Reports had stacked up far beyond what she could even recall gathering. Amongst those were email requests from clients and reporters who had been more than intrusive on Olivia’s work and private information. She wasn’t interested in responding to those emails, all they wanted was to put their noses into places where it wasn’t needed. After hours of categorising her workload she began to put pen to paper when her phone rang. Dammit. She grabbed her phone and looked at the caller ID before answering, Lieutenant Young. Her thumb lightly traced the answer button as she stared at the name. How long had it been, five months? Olivia remembered her last time she’d been with Young, all her insides tighten at the memory. There was always something about Young that had Olivia tense in a way she tried to reject far often than need be. Remembering she’d left the phone unanswered, she picked up the call.

“L-Lieutenant?”

“Olivia.”

The connection that she had questioned for months hadn’t just been an imagination. It was there and still strong as it was five months ago. With a struggle, she put on her professional voice, ignoring how her body had reacted to his voice.
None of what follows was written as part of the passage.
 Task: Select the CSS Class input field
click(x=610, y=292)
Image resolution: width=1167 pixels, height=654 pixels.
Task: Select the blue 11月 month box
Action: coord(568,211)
“Is there something I can help you with?”

“Yes,” he spoke with a husky voice. Olivia rejected the urge to feed into her need and desire and let him continue. “I mean, I’ve got a case here and need your help.”

He wanted her and that was obvious. But he hadn’t called for that, something was wrong and he’d called for help.

“I assume you need me now?”

“Yes, if it’s possible?”

Her eyes gazed at the pile that continued to gain in height and ran a hand through her hair. Whether the workload was a mass amount or not, she knew due to the fact that Young had called her, she’d oblige to any request he made. You’re pathetic Olivia, so pathetic.

“Sure, I’ll be there shortly.”

She cut the phone and with an exasperated sigh, stood up stretching her arms and wondered what case Young was working on that would require her expertise. She recently read in the news a case Young had been working on. A child had died in the hands of his own mother, yet the mother was still able to walk the streets free no matter how much Young had tried to put her away, due to her attorney.

Grabbing her car keys, she left her office sure to return after her visit to the precinct. Weary of the poor weather the Cincinnati skies had showered upon everyone, she slowly walked towards her Ford Fiesta, making sure the snow beneath her feet were solid enough to handle the pressure she applied.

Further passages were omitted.